24 April 2021

Analyse This: The Relative Efficiency of Nvidia Architectures...

 

For the last year, I've been looking at the predicted performance and efficiency of the RDNA architecture(s) as those were what I was most familiar with and most interested in due to their presence in the now current gen consoles. I determined early on that there was no IPC improvement between RDNA 1 and 2 and that it was merely* a clockspeed bump that was dictating any performance increase per compute unit (CU). However, in the back of my mind I was asking myself how Nvidia's architectures stack up against one another in a similar comparison but I knew that you can't normally directly compare between architectural designs except when the comparison is abstracted via different metrics. 
*I say "merely" but I still think it's impressive how far AMD were able to push the working frequency of their chips.
Luckily for me, this is exactly what I did for the final RDNA analysis - I used real world benchmarks  in games and actively used frequency (performed by TechPowerUp) to inform the relationship between performance and architectural aspects. While I wasn't able to pull as much information due to the differences in architecture, I was still able to compare and contrast between AMD's and Nvidia's respective approaches to graphics card design and I'll try and take a look into the future to see what we might expect next, as I always do...


Comparison design...


As with the RDNA analysis, I need to have a reference point. In that case it was the RX 5700 XT, a fully utilised mid-range* die for which there are no parts disabled or cut-down. For this analysis, I chose the GTX 1060 - also a fully featured, mid-range part which had no parts disabled. This is so that we can more easily see performance changes when adding/removing resources. Other people like to start at the top or the bottom but it's purely a personal preference and shouldn't affect the overall conclusions, though I think it is important to have the reference be the "ideal" design as intended by the manufacturer (i.e. not cut-down).
*In this context, although the RX 5700 XT was not in the middle of the AMD lineup at the time of release, it was mid-range when considering the increased numbers of CU at the high end of the RX 6000 series cards...
I chose eight game titles that are benchmarked by TechPowerUp with a resolution of 1440p which I feel represent a good variation of game engines and rendering challenge for the cards covered, which would require high performance (i.e. high numbers of high quality frames per second). The only type of engine/game I didn't include was for strategy games but I am not of the belief that those engines really push the capabilities of graphics architectures all that much - especially at the tested resolution where CPU bottlenecking can still be the main limiting factor.
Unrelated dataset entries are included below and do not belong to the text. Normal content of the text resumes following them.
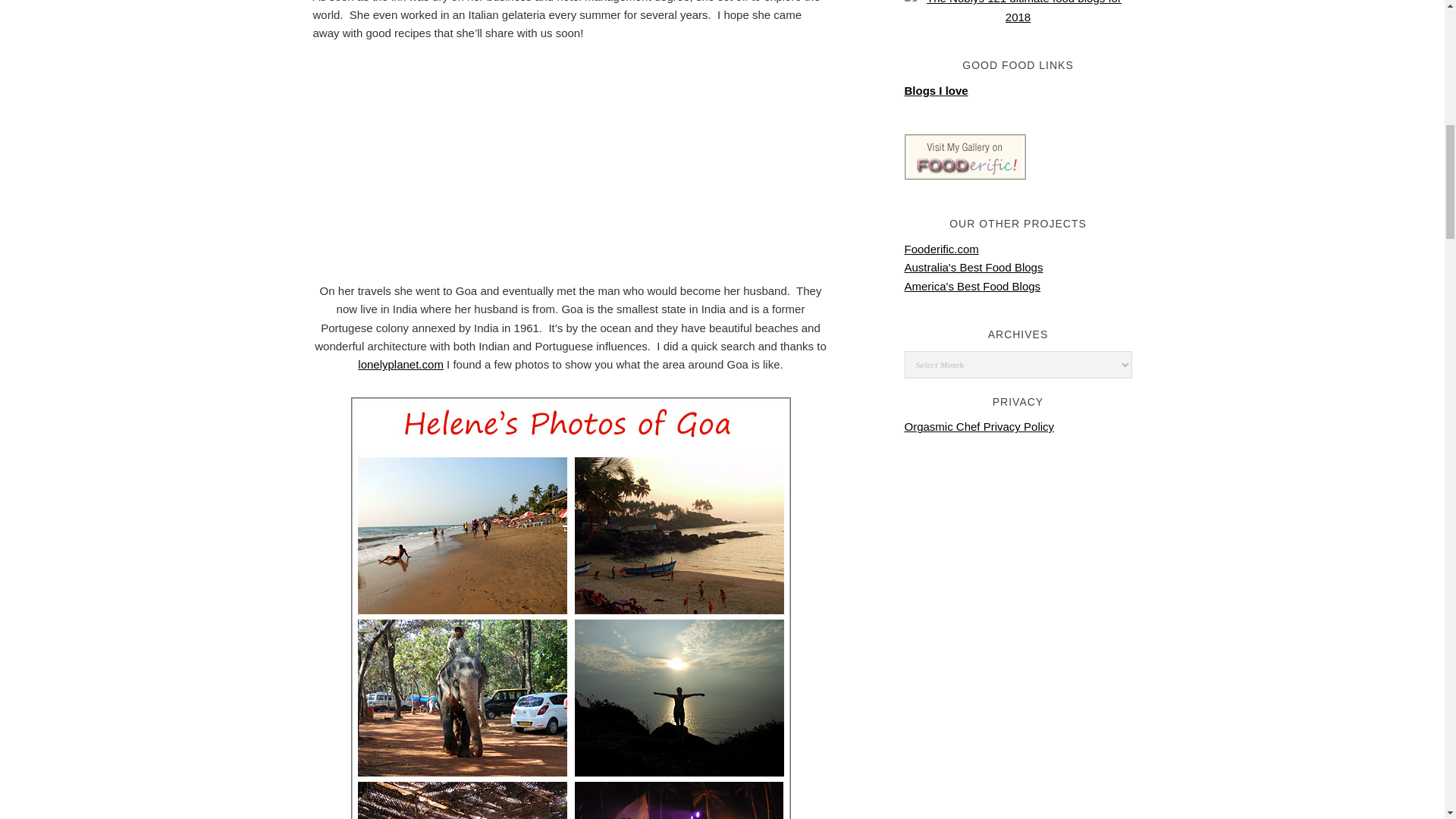
lonelyplanet.com (401, 364)
lonely planet (401, 364)
Advertisement (570, 172)
Given the description of an element on the screen output the (x, y) to click on. 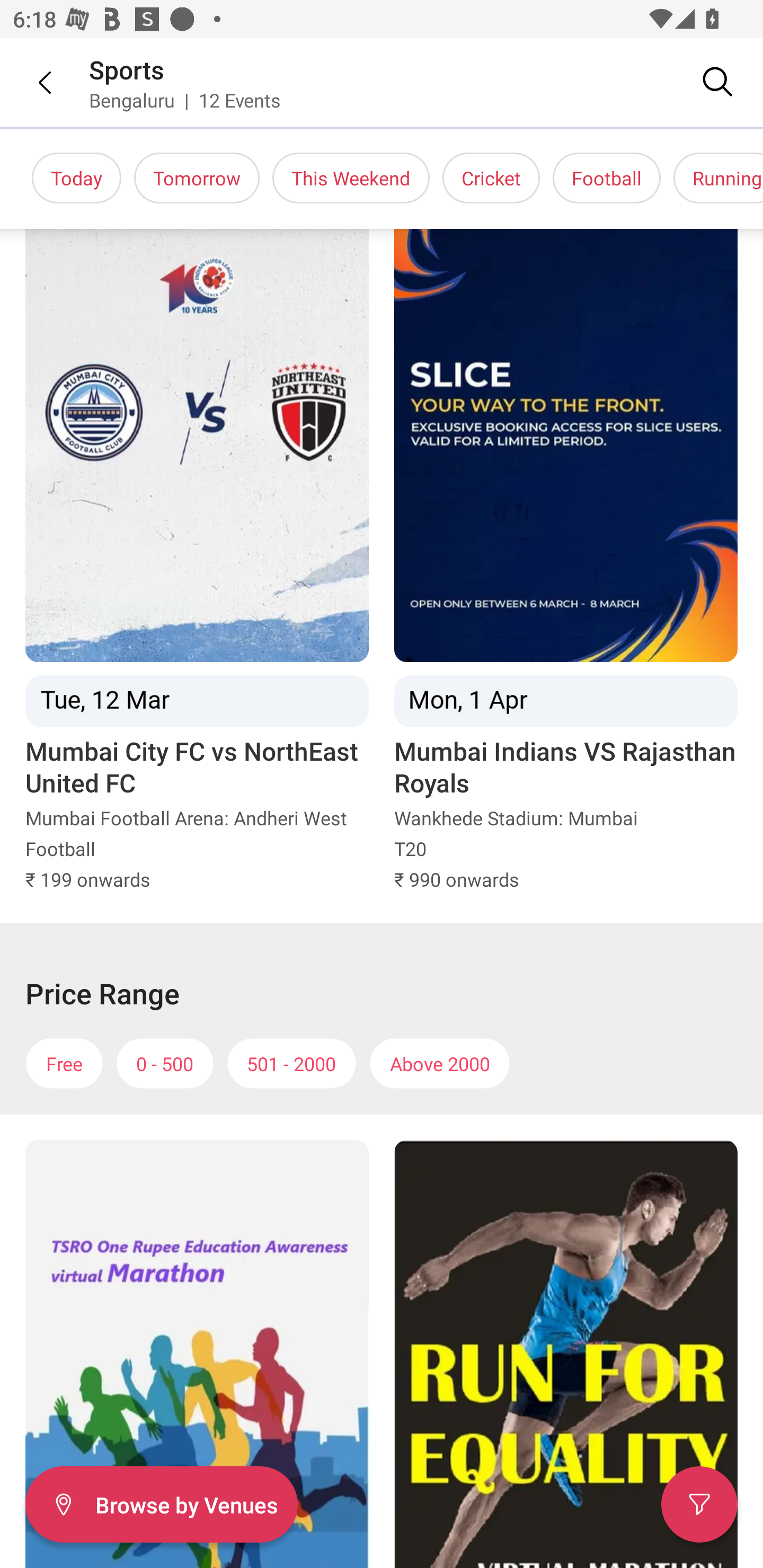
Back (31, 82)
Sports (126, 68)
Bengaluru  |  12 Events (185, 99)
Today (76, 177)
Tomorrow (196, 177)
This Weekend (350, 177)
Cricket (491, 177)
Football (606, 177)
Running (718, 177)
Free (64, 1063)
0 - 500 (164, 1063)
501 - 2000 (291, 1063)
Above 2000 (439, 1063)
Filter Browse by Venues (161, 1504)
Filter (699, 1504)
Given the description of an element on the screen output the (x, y) to click on. 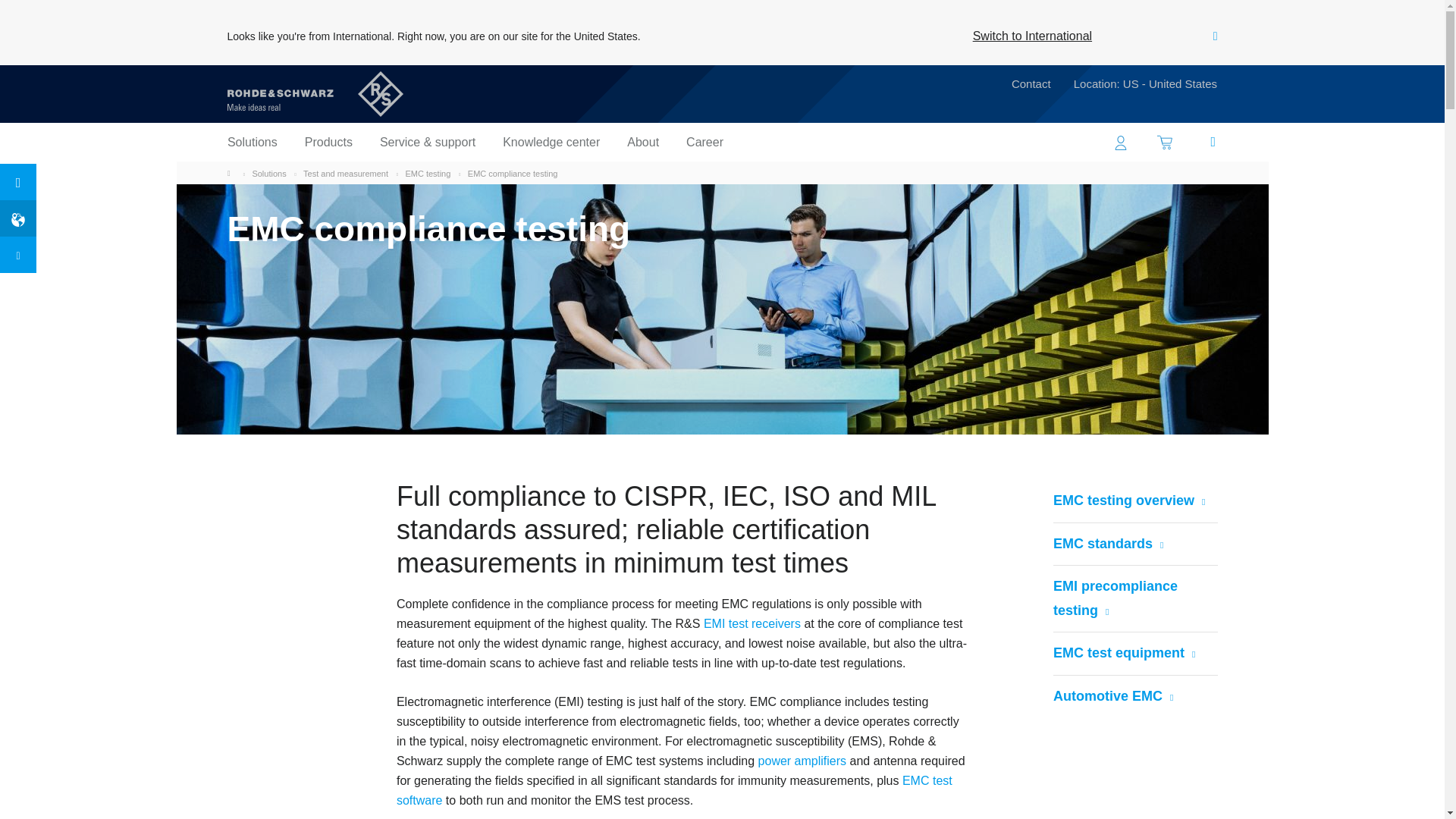
EMC test equipment (1120, 653)
Test and measurement (345, 173)
EMC test software (674, 792)
EMC standards (1104, 544)
EMI test receivers (751, 625)
Solutions (268, 173)
Switch to International (1032, 36)
Automotive EMC (1109, 695)
EMC testing (426, 173)
EMC compliance testing (512, 173)
Home (232, 172)
Contact (1031, 85)
Customer portal (1121, 141)
EMI precompliance testing (1134, 598)
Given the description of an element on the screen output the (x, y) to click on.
For the comparison, I made a ratio between the performance in each title with the card in question to that of the GTX 1060 then I made a theoretical calculation per FP32 unit or per SM of each card based on the performance per unit of the GTX 1060. I compared the ratio between reality and theory to get a metric of performance efficiency per FP32 unit or per SM. From this I hoped to visualise how efficient, bottlenecked and/or resource starved the Pascal, Turing and Ampere gaming architectuers are relative to each other when performing rasterisation workloads. I will not be comparing ray tracing performance in this analysis but that could be something I explore in the future if I feel it's interesting enough.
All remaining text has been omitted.